“It’s not you. It’s the training. And also you. But mostly the training.”
Welcome to mid-August. The excitement of starting your Dublin Marathon plan is a distant memory. The big day still feels ages away. Every run feels like you’re dragging a wheelie bin full of wet cement.
Congratulations, you’ve entered mid-plan misery, the grim middle chapter of marathon prep where you’re tired, cranky, and not entirely sure why you signed up in the first place.
It’s not because you’re unfit. It’s not because you’ve “lost it.” It’s because this is the hardest part of the entire training cycle and it’s absolutely normal.
Why August Feels Like Wading Through Porridge
By now you’ve been training long enough to have built up a decent base, but not long enough to feel the taper’s sweet relief. The weekly mileage is higher, the long runs are longer, and your legs are essentially filing HR complaints.
Throw in the heat, the humidity, and the fact you’re probably still half-wrecked from holiday pints, and you’ve got the perfect cocktail for rubbish runs.
This is the point where:
- Every route feels uphill (even the downhill bits)
- Pace feels harder to hold
- You start envying cyclists (“Look at them, sitting down while exercising”)
The “I’m Getting Worse” Illusion
One of the cruelest tricks of marathon training is that you can feel like you’re regressing just as you’re actually getting fitter.
Here’s what’s happening:
- Training load fatigue: Your legs are never truly fresh right now — because they’re not meant to be.
- Cumulative miles: You’re stacking weeks of training on top of each other, so your body’s in a constant low-level state of “ah here now.”
- Heat effect: Warm weather slows your pace even if your fitness is improving.
You’re not slower. You’re just tired. And that’s part of the plan.
How to Survive the Mid-Plan Slump
1. Dial Back the Pressure
Not every run needs to be a Strava-worthy masterpiece. If today’s “tempo” feels more like a “shuffling panic”, so be it. The big picture matters more than one bad session.
2. Make Your Long Run a Social One
Find a running buddy or a group for the weekend long run. Misery loves company and you’ll be amazed how much easier it feels when you’re too busy slagging someone’s new water belt to notice the miles ticking by.
3. Switch the Scenery
If you always run the same loop, change it up. Phoenix Park instead of the canal. Sandymount instead of suburbia. A change in view can trick your brain into forgetting how tired your legs are. Briefly.
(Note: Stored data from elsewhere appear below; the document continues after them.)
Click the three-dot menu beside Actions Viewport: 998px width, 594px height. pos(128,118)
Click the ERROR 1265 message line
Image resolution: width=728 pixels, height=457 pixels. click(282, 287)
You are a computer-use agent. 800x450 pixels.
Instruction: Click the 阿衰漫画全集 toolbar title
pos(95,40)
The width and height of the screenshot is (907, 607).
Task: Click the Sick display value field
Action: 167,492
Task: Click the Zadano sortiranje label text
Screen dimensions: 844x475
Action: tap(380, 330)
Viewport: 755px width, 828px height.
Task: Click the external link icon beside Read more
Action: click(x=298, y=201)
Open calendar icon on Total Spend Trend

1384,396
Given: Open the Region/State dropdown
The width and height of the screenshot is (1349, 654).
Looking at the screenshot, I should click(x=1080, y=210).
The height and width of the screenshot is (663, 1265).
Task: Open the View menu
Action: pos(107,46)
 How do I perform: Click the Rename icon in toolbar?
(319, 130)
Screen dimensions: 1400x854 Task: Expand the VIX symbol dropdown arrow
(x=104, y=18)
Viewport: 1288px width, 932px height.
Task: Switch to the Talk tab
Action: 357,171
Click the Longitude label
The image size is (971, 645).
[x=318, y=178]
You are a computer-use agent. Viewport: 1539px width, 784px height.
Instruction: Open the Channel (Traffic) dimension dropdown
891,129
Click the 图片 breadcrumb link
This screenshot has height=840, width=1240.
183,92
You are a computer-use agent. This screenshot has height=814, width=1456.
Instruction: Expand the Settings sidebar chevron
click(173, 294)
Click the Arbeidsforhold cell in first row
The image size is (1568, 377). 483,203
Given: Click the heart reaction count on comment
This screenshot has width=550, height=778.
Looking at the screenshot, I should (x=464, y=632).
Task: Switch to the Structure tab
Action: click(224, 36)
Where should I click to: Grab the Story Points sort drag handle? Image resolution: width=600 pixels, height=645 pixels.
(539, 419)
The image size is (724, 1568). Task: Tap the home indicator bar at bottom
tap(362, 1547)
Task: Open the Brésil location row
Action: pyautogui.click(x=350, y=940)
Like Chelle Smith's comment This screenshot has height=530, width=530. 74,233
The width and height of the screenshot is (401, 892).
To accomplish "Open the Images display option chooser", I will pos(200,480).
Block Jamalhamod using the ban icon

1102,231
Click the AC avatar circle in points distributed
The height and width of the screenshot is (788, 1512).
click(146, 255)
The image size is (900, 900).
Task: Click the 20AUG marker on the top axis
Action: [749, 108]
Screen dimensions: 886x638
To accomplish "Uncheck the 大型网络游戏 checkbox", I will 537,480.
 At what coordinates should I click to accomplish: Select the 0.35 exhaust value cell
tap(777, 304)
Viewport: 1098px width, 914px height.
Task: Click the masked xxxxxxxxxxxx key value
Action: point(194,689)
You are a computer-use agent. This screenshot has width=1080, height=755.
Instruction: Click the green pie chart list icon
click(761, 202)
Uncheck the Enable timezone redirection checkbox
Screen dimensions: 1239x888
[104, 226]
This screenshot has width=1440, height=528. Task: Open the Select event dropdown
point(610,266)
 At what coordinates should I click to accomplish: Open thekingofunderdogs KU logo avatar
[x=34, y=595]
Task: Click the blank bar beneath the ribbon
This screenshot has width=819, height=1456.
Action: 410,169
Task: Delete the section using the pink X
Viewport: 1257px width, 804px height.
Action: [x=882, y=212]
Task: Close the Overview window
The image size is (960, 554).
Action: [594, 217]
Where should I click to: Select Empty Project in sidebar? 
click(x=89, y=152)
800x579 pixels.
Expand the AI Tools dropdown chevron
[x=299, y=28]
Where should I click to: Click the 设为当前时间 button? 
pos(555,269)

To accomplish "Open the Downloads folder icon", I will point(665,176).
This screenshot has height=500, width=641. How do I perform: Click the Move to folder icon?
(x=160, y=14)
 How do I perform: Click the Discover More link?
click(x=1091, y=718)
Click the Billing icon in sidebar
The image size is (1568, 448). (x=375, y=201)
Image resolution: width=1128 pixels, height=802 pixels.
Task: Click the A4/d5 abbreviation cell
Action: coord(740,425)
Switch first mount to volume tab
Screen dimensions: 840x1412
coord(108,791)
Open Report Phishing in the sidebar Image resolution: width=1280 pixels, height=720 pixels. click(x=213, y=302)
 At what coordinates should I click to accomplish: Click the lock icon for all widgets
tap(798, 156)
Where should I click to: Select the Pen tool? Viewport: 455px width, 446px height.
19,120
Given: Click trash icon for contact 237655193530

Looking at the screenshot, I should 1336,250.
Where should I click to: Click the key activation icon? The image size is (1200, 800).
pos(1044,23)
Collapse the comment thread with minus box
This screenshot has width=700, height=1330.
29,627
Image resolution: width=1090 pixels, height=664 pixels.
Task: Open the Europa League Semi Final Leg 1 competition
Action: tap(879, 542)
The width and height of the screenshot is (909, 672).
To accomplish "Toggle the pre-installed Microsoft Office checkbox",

4. Drop the Watch for a Run
Liberate yourself from pace anxiety. Run to feel instead of numbers. Yes, it might look like a crime scene on Garmin Connect, but it’s a crime scene your legs will thank you for.
5. Remember Why You Started
Print out the confirmation email for the Dublin Marathon and stick it on the fridge. This is bigger than one bad week, it’s about getting to the start line in one piece.
The “Mini-Taper” Cheat
If you’re really on the ropes, there’s no shame in giving yourself a mini-taper. Cut back your mileage by 20–30% for one week, focus on recovery, and come back fresher.
This isn’t quitting. This is strategy. You can’t train well if you’re constantly running on fumes.
Conclusion
Mid-plan misery is the unglamorous heart of marathon training. The medal’s not for race day, it’s for surviving this bit without binning your shoes and taking up pottery.
So accept the tiredness, adjust when you need to, and keep your eyes on the bigger goal. Because here’s the good news: once you’re through this patch, everything starts to feel more manageable.
And if it doesn’t? Well, there’s always Guinness at the finish line. Consider it your emotional support pint.